== Text ==

As Marijuana continues to be legalized state by state in the United States, there is little doubt that we are now looking at the green gold. A new green economy is coming that will do for some states and countries what gold did for California and oil did for Texas.
If poor Jamaicans were dreaming of taking part in the pending lucrative weed economy, they can pretty much say goodbye to those dreams. Those dreams were shattered when an American private equity firm led by a team of white, Yale and Harvard educated people who are as un-Rasta as possible, announced they had made Bob Marley the face of the world’s first cannabis brand.
The deal struck between the Marley estate and corporate America represents a bitter pill to swallow for many Jamaicans. It’s a galling double whammy for many who had pinned their hopes on harnessing two of Jamaica’s most bankable cultural legacies – Bob Marley and ganja – to keep the island afloat.
For many in Jamaica, a country desperate to revive its battered economy, the announcement that Privateer Holdings are aiming to make Marley the “Marlboro man of marijuana” was like watching their nation’s golden goose dust itself off, flap its wings and head off over the horizon to America or, as Bob Marley himself called it, the land of “pure devilry”.

===
== Data section ==

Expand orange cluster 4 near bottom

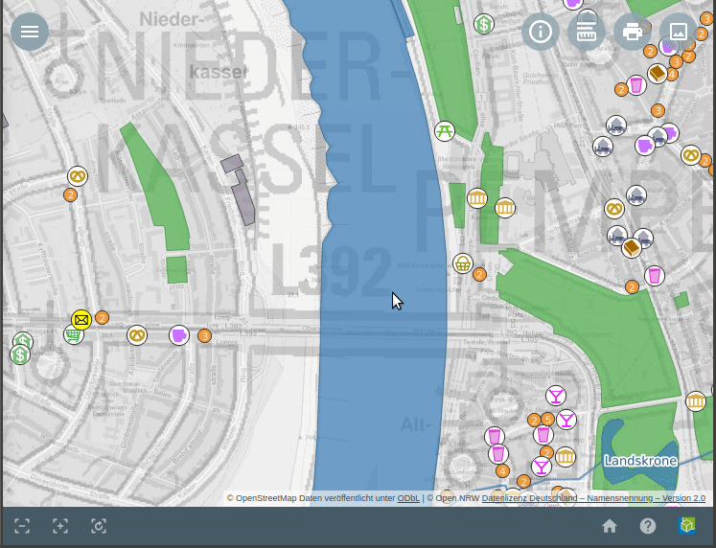point(502,470)
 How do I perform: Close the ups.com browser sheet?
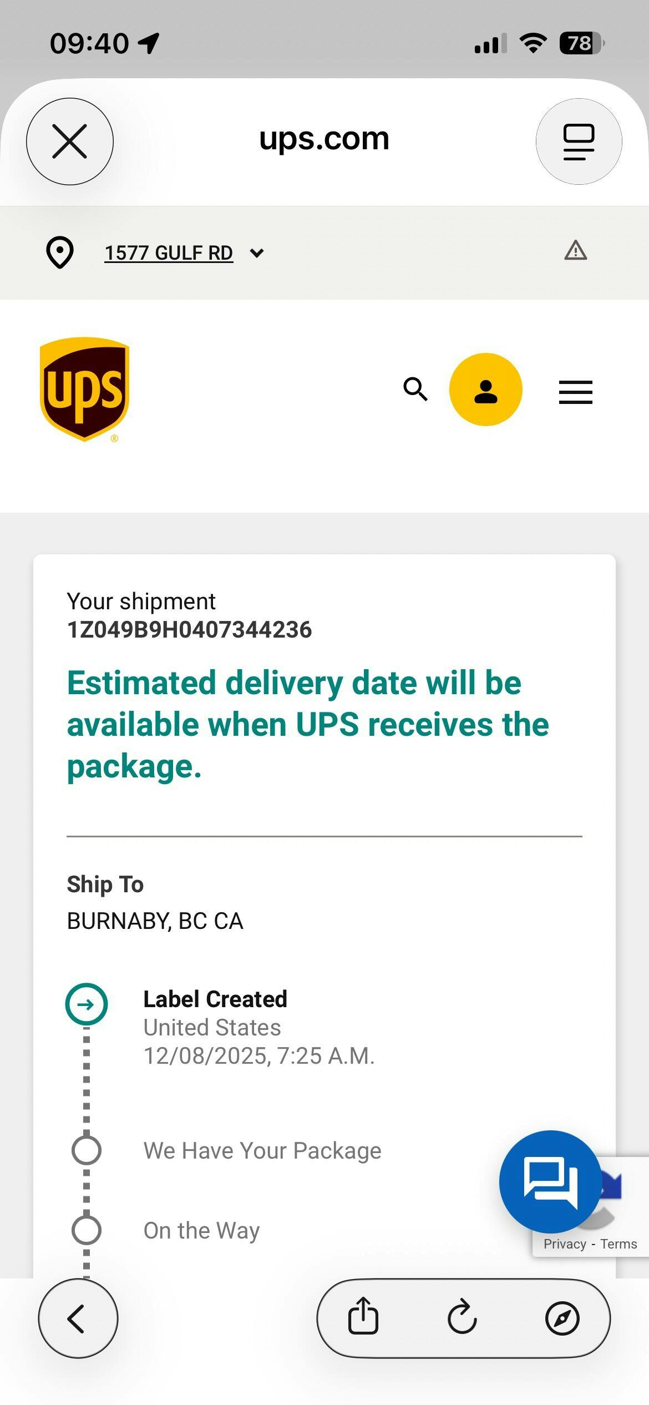pyautogui.click(x=70, y=141)
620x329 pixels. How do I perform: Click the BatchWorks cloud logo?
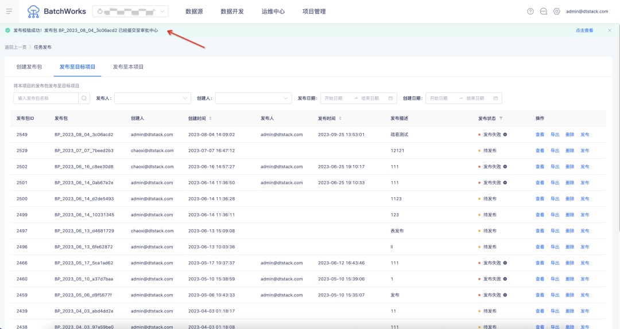pos(34,11)
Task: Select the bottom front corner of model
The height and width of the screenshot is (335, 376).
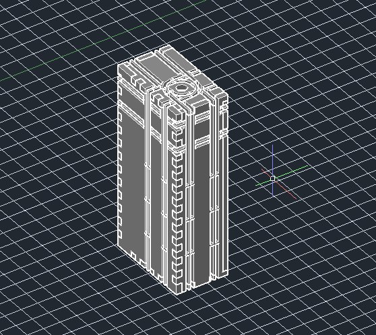Action: (177, 293)
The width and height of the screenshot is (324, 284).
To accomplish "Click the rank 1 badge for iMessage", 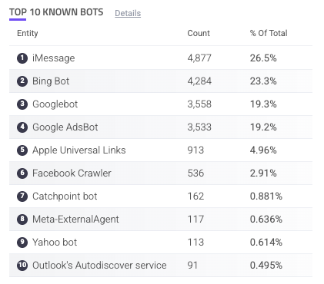I will 22,58.
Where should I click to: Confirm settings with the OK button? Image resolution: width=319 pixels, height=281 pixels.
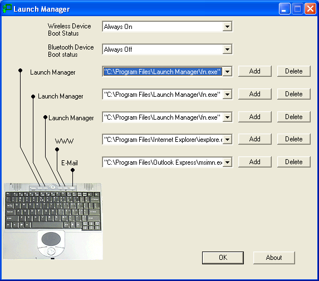click(x=223, y=258)
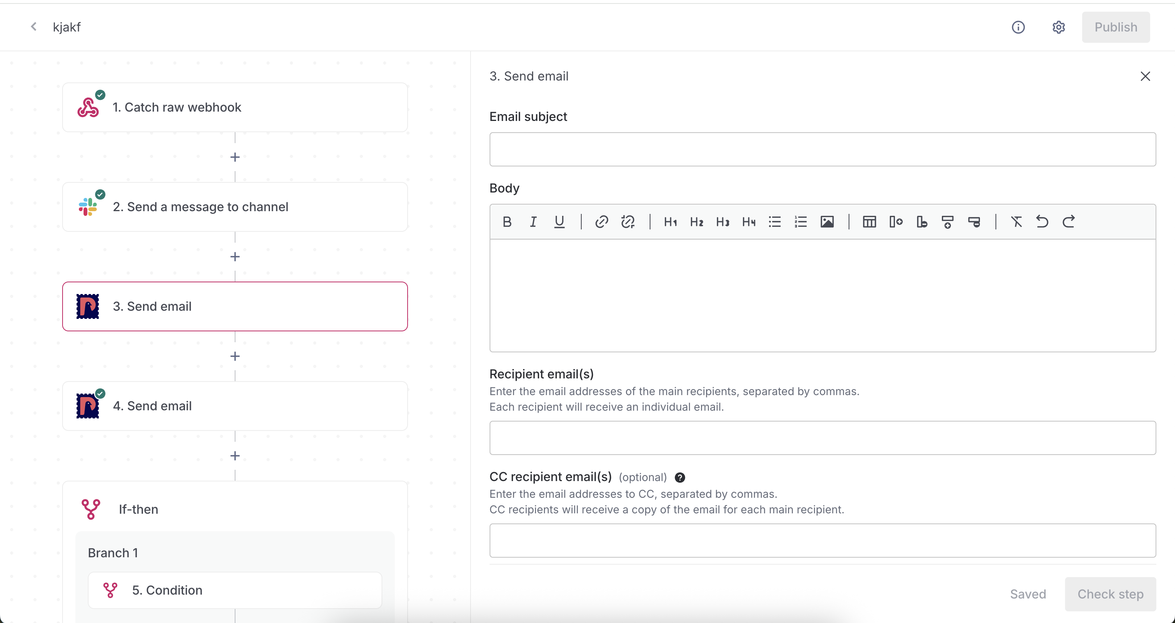Apply Heading 1 style
The image size is (1175, 623).
point(670,222)
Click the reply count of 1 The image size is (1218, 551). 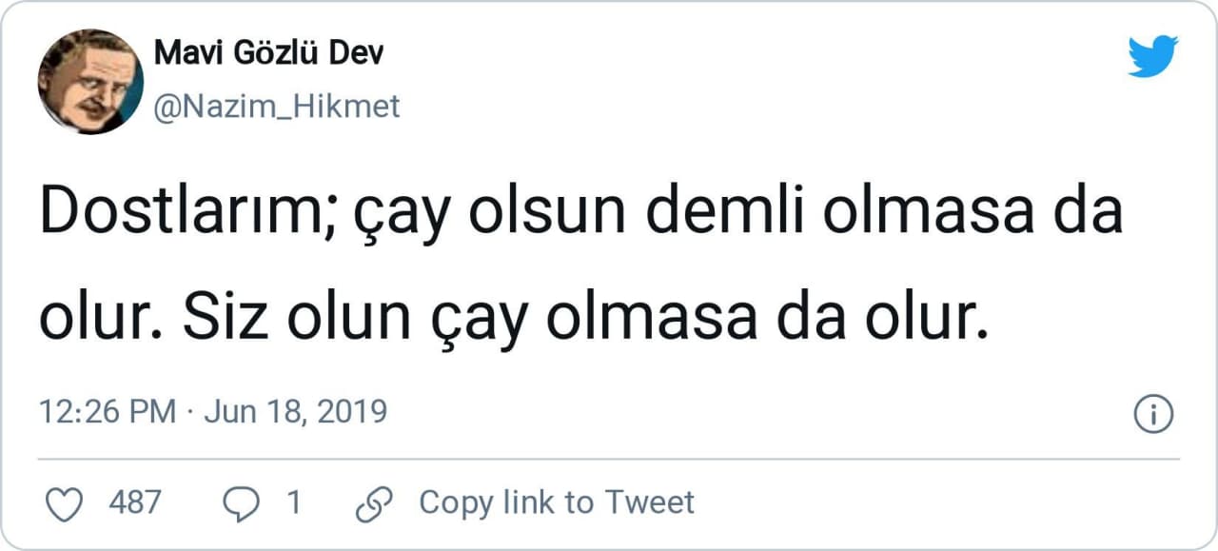click(x=294, y=502)
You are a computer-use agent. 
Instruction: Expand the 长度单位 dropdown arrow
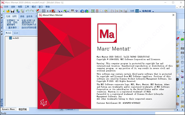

===

*Complete the following*:
**1)** From the article on the Marley cannabis brand, write out the stretch from "As Marijuana continues" through "did for Texas.".
**2)** According to the article on the Marley cannabis brand, what did Privateer Holdings aim to make Bob Marley?
**3)** Write what comes next in the article on Jamaica and the Marley cannabis deal, picking up after its last sentence.
The data above comes from a different source than the article.

*Task answers*:
**1)**
As Marijuana continues to be legalized state by state in the United States, there is little doubt that we are now looking at the green gold. A new green economy is coming that will do for some states and countries what gold did for California and oil did for Texas.

**2)** The "Marlboro man of marijuana."

**3)**
Marley naturals are now available in states where marijuana is legal and boasts an impressive logo that was designed by the same people who designed the Starbuck’s logo. If US anti-ganja laws continue to fall like dominos, as many think they will, it’s a product that could mean Marley leapfrogs Michael Jackson to become the richest dead man ever. Sadly, Jamaican marijuana farmers and those who suffered because of marijuana from the hands of the police will continue to be poor.
Marley’s daughter Cedella told the press that it seemed natural that Bob should be a part of this conversation. “My dad would be so happy to see people understanding the healing power of the herb; he’s smiling right now at what’s really happening.” Cedella couldn’t be more wrong, Bob Marley understands finance and economics too much to be smiling at the current situation.
Despite the slick advert showing misty-eyed panoramas of verdant Jamaican ganja country, Marley weed will not be grown on the island, because growing marijuana is not legal there. It will be grown somewhere in the US and the brand will be based in New York City. Jamaica will see little benefit from the cannabis sold under its favorite son’s name.
It’s a sickening irony for the country’s numerous Rastafarian and cannabis growing communities, who, since the 1913 ganja ban, have been campaigning to legally grow their world-renowned weed – because one of the major barriers to Jamaica legalizing pot growing has been the very country that is about to benefit from the Marley-Jamaica ganja complex. Decades of political bullying from America, including trade sanctions, has ensured the Jamaican government has toed the anti-drugs line and kept ganja illegal.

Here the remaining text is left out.